300TDI: Not Required.

Glow Plugs:
Chevy 250
: Not Required..
300TDI: Requires glow plug controller and glow plugs. Typically low interval replacement.

Seasonal Thermostat Replacement:
Chevy 250
: Recommended 180F for summer and 190F for winter.
300TDI: Not Required.

General Reliability and Maintenance:
Chevy 250
: Low maintenance and high reliability (after owning both).
300TDI: Much higher maintenance and lower reliability (after owning both seemed like I was always doing some maintenance to our TDI powered vehicles, like fuel leaks for example on those hard plastic lines, draining water out of the sedimenter, and so on).

Performance: Based on stock performance without any smog or EGR. I won't go into acceleration times and the time needed for the turbo to spool up, difference in noise, and overall drivability. Performance parts are available for both options.
Chevy 250 (removable manifold version):
Displacement: 4.1 liters
HP: 155 HP (115.58 kW)
Torque: 235 LB-FT
Gas Mileage: 13-22 MPG
300TDI:
Displacement: 2.5 liters
HP: 111 HP
Torque: 195 lb.ft (82.77kW)
Diesel Mileage: 20-25 MPG

Cost: This is a subject that varies a great deal, but the costs are generalized below.

■ **Given task A**
In the engine comparison, what thermostat temperature is recommended for the Chevy 250 in winter?
■ **Given task B**
Summarize the engine comparison in two sentences.
You will not need the listing for any of this work.

Target pointing data:
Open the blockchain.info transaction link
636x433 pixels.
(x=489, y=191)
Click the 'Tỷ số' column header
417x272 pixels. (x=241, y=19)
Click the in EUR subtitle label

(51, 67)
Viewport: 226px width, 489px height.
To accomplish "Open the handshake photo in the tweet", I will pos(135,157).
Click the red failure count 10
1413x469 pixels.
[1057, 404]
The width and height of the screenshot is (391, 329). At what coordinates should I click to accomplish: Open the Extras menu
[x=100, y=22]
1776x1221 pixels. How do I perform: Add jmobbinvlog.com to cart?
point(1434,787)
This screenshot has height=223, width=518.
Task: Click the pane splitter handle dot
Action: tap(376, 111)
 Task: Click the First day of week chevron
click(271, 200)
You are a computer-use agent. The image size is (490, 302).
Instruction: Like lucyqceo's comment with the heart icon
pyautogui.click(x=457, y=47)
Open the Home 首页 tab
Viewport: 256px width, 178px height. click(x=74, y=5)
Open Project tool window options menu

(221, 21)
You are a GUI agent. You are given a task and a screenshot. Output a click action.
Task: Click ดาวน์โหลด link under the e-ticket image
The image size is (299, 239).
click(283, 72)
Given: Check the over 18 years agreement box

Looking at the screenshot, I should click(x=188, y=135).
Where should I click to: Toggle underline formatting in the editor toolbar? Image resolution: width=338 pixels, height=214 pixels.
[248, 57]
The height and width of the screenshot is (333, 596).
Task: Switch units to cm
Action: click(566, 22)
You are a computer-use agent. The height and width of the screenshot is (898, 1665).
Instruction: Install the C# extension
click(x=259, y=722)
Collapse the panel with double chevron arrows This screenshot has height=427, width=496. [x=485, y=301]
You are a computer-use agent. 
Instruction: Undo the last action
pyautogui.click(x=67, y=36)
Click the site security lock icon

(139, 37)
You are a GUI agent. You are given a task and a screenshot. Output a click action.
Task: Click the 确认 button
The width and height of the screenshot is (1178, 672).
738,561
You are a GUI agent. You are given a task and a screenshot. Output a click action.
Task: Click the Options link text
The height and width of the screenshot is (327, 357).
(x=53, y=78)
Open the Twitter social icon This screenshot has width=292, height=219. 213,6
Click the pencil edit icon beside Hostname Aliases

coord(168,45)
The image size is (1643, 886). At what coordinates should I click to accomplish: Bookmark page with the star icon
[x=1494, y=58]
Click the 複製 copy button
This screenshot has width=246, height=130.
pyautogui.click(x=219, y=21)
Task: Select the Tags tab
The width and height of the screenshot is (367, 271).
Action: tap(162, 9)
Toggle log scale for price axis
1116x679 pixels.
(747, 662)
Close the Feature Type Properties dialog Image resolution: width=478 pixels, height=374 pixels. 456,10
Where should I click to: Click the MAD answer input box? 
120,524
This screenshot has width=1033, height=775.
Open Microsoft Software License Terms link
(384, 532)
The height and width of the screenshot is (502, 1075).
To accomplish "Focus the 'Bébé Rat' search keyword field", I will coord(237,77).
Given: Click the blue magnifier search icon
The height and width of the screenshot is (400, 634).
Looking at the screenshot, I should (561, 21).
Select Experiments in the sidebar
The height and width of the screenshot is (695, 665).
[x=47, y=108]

■ **Final result A**
190F

■ **Final result B**
The Chevy 250 needs no glow plugs and proved low maintenance and highly reliable, though seasonal thermostat changes are recommended for it. The 300TDI needs glow plugs and a controller and required much more maintenance with lower reliability, and in stock form it has less displacement, horsepower, and torque than the Chevy 250 but better mileage at 20-25 MPG versus 13-22 MPG.